GOG can introduce a change that no one will bitch about.

Well done, GOG!

EDIT: Ooops, spoke a bit too soon.
Still compared to the last shitstorm, this is can be safely taken as "no bitching". :)

I hate to disappoint you but I´m kind of worried whether https everywhere will mean regular http wont be an option anymore - http is needed e.g. when a Chrome user tries to upload his account data via Barefoot Essentials on the gogwiki - on https pages the thing gets stuck on "sending"... So this is a worry on my part and you can count that one for "bitching" if you so wish. Plus I dont care about 2 step security -it seems more like an inconvenience to me...
edit-typo and precision

Hurrah! :)

Although any security functionality can be spun as a step in Big Brother direction. ;)

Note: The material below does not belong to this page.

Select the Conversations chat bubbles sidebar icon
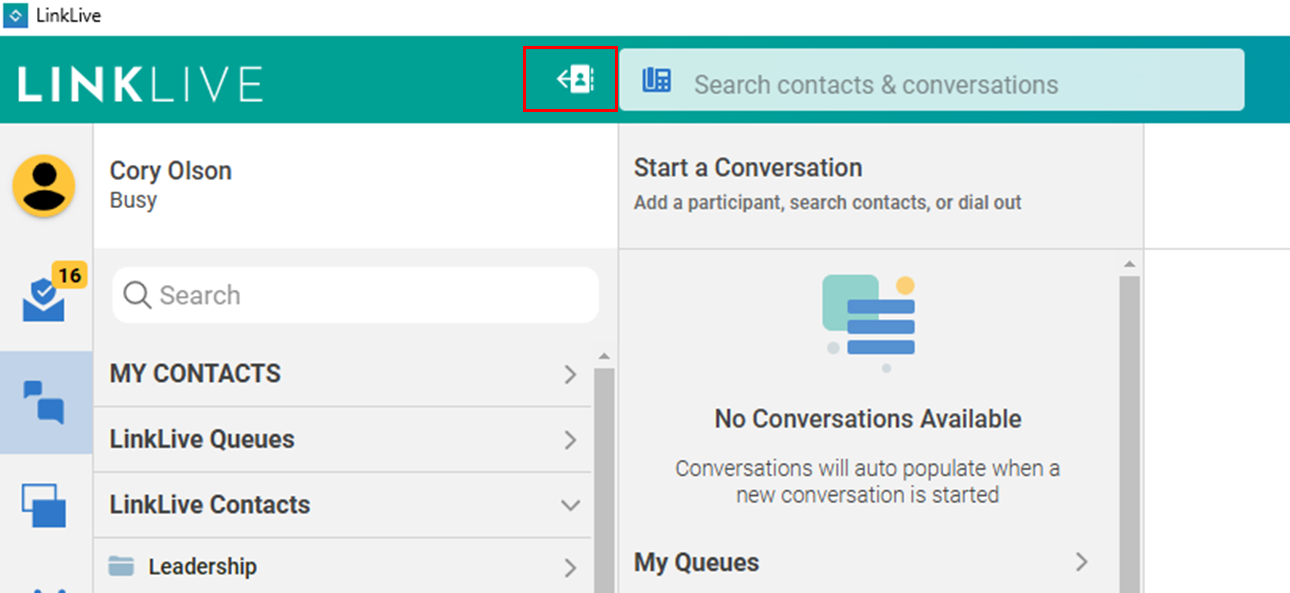The image size is (1290, 593). click(45, 401)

FIRST MORE SECURITY, NEXT UP DRM.

FAK U GUG

You've clearly not read all the thread...

Quite a few people seem to be complaining about the implementation of two step verification already... :/

In fairness I kind of bitched about it. :P

People will always find something to complain about :D

Sure they can. And elephants can also fly, by the way.

I would be quite happy with 2step authentication on account changes, however this appears to be every time you log in to GOG if you have browser cookies removed at shutdown - i.e. if your already doing security things, this just makes it more difficult to access. Seems a bit daft, when changing account details, yes of course there should be a check.

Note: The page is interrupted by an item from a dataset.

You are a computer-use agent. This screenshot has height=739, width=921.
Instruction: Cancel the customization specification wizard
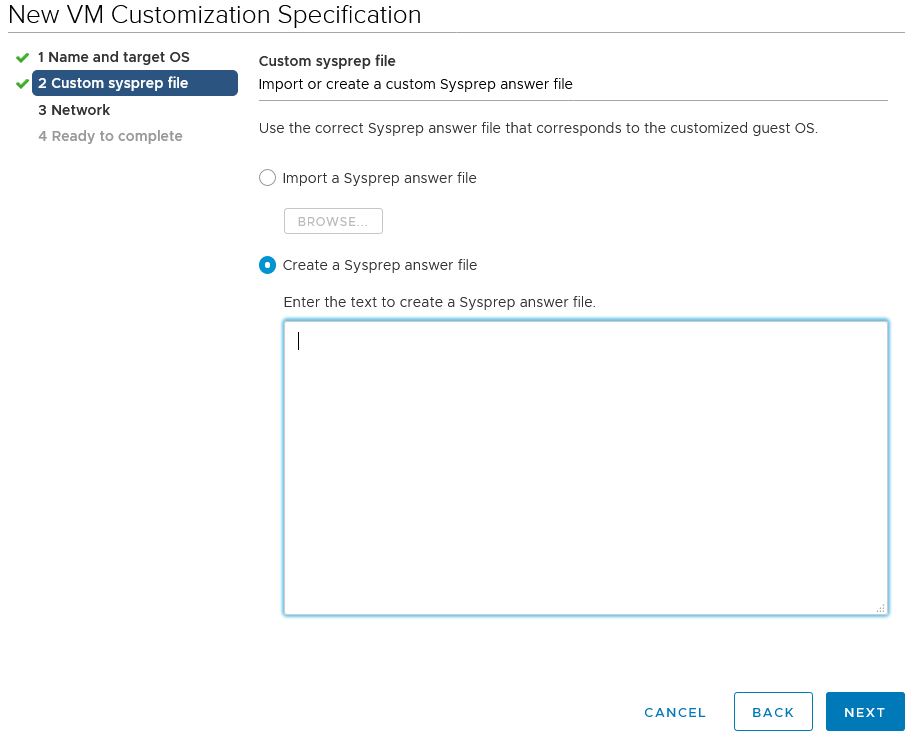point(675,712)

I do complain. GOG gave it as "all or nothing". I want two-step verification, but not every damn time I log into GOG (from a clean browser).

Why do I seem to be the only person in the universe who thinks two-step verification is most sorely needed for when:

- changing the email address
- changing the password

The rest is less important. I can live with the thought that some hacker was able to log in as me, as long as he can't perform those two actions. After all, what can he do, besides downloading my games, writing trash messages as me, and buy some new games to my GOG account with his own credit card?

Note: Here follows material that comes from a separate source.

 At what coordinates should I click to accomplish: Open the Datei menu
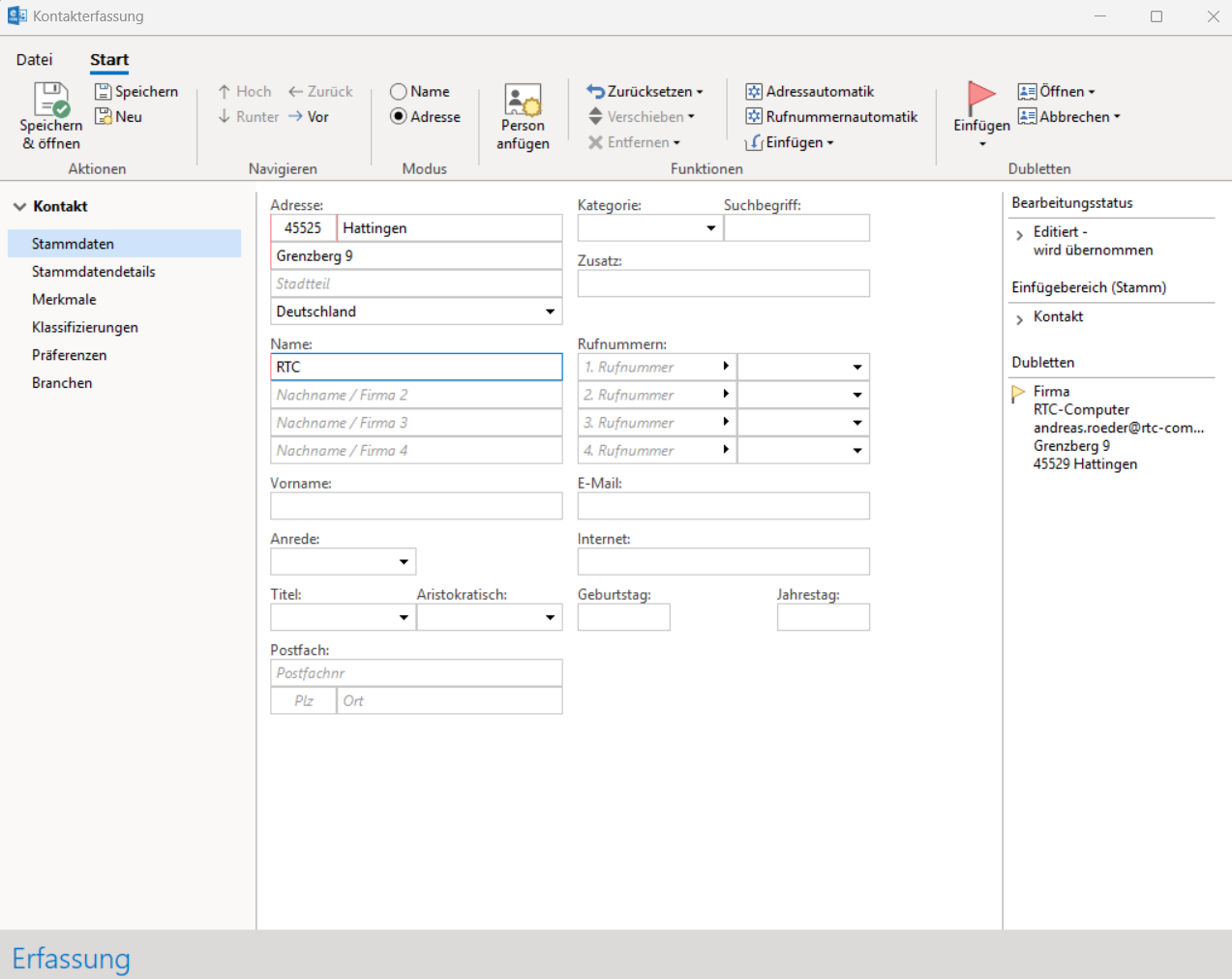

Then as long as GOG informs me to email that some evildoer from a new IP address/country logged in as me, I can react myself, like change the password myself, and reset all GOG logins from all sites.

EDIT: Thank god, nightcrawler is thinking similarly as me. Good, I am not alone then, feeling like everyone else had swallowed a crazy pill.

You have clearly not spent much time in the gOg forums.

You bitch about everything. :P

Thanks! to GOG and to you ZFR for making me notice it.

Already started using it. Should be bigger news.

Maybe to be more comfortable and faster make it work with Google Authenticator (?)....
But the current system is good too, emails come instantly(very nice!) at the moment, so no bad :)

PS. The HTTPS thing worked before aswell, with HTTPS Everywhere extension from EFF

That's impossible and people WILL go out of their way to prove you wrong.
In fact, I'm pretty certain that even if GOG makes itself 100% customizable in a magical way that every user can tailor it to their needs, some dicks will whine "oh no! why all theses choicez GOGz!!!11".

You obviously did not read the thread you link to. There are quite a few complaints there and rightly so, IMHO.
Count me in a well.

I don't clear cookies, but I use at least 10 different browsers on a pretty regular basis and I travel quite a bit, so not planning to use this feature in its current implementation.